Les auteurs préconisent donc une révision du système de couleurs de Romeo et la mise en place d’un nouveau système d’évaluation du niveau d’open access des revues, prenant en compte toutes les spécificités de l’accès, sur le modèle de l’OA Spectrum établi par SPARC.

[Photos : NoHoDamon]

Openwashing

Dans son dernier billet When is the library Open ?, Barbara Fister revient sur plusieurs  mouvements récents dans le paysage scientifique :

  • L’accord passé entre l’université de Floride et Elsevier pour automatiser l’alimentation (via l’API de l’éditeur) de leur archive ouverte locale : dit comme ça, ça a l’air d’être une bonne idée, et c’est vrai que c’est plutôt pas mal pour récupérer des métadonnées, mais en fait le texte intégral des articles ne sera accessible que pour les abonnés à la plateforme ScienceDirect  (en dehors des articles nativement en OA)… Pas vraiment de l’OA, donc, et clairement une tentative forte de l’éditeur pour se positionner comme « partenaire/prestataire » de la Recherche, en récupérant des données de consultation et du trafic sur son propre site web au passage…

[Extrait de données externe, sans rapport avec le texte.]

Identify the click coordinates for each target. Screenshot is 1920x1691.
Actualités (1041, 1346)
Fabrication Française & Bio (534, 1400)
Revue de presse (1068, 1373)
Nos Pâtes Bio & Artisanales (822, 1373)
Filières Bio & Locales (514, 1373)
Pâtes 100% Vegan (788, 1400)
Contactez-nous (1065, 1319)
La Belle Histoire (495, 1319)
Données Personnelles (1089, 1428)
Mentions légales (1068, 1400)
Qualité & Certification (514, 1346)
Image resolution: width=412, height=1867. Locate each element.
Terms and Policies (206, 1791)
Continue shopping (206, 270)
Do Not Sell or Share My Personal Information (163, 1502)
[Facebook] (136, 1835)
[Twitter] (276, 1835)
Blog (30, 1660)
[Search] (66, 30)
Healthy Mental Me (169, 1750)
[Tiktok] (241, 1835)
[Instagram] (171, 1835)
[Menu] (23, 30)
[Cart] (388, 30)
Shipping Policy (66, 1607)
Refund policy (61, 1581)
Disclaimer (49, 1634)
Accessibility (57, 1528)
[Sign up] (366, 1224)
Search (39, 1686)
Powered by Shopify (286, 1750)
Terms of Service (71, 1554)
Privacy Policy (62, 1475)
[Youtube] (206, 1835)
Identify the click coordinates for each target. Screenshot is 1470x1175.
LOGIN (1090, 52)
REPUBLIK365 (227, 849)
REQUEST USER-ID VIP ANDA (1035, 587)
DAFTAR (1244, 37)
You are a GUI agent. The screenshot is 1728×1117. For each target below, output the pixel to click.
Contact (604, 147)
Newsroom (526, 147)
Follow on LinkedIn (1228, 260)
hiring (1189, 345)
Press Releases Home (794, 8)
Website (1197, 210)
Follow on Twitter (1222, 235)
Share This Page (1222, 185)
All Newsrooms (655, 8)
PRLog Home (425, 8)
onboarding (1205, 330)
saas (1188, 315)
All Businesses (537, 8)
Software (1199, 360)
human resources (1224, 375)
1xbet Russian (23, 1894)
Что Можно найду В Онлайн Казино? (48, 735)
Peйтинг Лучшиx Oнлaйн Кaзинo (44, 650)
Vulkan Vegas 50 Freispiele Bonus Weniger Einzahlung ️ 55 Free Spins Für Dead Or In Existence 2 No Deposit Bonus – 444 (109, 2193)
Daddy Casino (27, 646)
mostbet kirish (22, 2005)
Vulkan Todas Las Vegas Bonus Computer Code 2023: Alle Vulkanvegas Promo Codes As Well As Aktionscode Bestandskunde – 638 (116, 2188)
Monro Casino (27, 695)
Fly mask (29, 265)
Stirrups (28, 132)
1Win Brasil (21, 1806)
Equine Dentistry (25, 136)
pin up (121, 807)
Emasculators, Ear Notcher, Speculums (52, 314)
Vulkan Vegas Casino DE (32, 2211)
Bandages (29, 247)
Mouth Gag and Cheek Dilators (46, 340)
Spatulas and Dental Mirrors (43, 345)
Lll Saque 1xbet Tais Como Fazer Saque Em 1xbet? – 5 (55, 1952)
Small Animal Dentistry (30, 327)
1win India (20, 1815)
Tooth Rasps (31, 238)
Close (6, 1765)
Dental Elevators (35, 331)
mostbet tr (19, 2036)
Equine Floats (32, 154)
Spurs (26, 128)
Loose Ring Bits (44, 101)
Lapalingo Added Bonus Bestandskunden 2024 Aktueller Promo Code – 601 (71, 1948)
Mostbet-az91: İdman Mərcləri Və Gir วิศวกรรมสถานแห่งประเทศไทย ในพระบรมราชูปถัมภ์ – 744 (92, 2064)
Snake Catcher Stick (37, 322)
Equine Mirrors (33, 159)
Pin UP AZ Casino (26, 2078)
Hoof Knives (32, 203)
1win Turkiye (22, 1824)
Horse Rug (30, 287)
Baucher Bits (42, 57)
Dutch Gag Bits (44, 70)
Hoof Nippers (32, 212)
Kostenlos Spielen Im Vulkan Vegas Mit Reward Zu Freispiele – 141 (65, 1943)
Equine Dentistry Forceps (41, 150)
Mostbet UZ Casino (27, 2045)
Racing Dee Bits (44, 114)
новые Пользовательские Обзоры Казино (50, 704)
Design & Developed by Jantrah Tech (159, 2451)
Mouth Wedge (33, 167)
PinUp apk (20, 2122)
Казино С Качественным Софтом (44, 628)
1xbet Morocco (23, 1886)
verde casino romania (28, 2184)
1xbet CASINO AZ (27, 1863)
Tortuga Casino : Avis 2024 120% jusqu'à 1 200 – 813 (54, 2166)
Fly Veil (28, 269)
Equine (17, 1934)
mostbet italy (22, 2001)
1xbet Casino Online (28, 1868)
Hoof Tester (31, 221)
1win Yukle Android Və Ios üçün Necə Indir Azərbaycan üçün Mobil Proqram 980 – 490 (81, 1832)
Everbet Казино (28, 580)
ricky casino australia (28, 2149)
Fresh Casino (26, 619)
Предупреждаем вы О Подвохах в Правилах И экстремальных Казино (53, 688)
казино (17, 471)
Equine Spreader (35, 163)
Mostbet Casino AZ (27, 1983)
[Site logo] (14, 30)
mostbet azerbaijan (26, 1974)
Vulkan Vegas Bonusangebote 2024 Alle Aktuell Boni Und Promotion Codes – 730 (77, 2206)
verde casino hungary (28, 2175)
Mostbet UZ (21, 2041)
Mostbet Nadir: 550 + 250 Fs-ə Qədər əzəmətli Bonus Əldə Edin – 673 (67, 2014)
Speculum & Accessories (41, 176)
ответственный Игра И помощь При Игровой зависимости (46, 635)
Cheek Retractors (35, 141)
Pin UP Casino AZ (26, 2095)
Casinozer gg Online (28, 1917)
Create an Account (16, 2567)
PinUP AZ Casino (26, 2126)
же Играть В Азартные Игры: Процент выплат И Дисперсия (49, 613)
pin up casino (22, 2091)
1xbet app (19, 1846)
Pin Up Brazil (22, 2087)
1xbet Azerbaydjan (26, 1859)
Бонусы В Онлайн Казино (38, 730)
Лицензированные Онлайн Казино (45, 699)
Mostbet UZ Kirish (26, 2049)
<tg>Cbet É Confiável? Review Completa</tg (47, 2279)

Il est évident qu’externaliser la gestion d’une archive ouverte institutionnelle à Elsevier n’est pas une bonne idée. Ce qui l’est moins, c’est que les bibliothécaires doivent se bouger rapidement pour financer et/ou bâtir collectivement des alternatives sérieuses à cet « openwashing« . Ce nous prendra du temps et de l’argent. Ca nécessitera de prendre des risques. Ca implique de nous éduquer à des solutions tout en réfléchissant à comment mettre nos valeurs en pratique. Ca implique de faire des compromis sur l’accès immédiat avec quelques râleurs ayant pignon sur rue, pour mettre de l’argent et du temps dans des solutions à long terme, qui pourront mette un certain temps avant de fonctionner. Ca implique de considérer la fourniture équitable d’accès au savoir comme notre fonction première, et pas comme une option sur laquelle travailler quand nous n’avons rien de mieux à faire avec nos « vraies » missions de négociation de licences, de maintenance des résolveurs de liens et de formation des étudiants à l’utilisation d’interfaces qui seront obsolètes quand ils auront terminé leurs études. Ca implique d’agir dès maintenant pour pouvoir faire partie du futur de la communication scientifique.

  • L’achat, toujours par Elsevier, de la plateforme SSRN : après les sociétés savantes, et les outils de gestion bibliographique (Mendeley), les infrastructures de l’OA deviennent un enjeu majeur du développement des éditeurs – et on peut légitiment penser qu’Academia et ResearchGate sont les prochains sur la liste.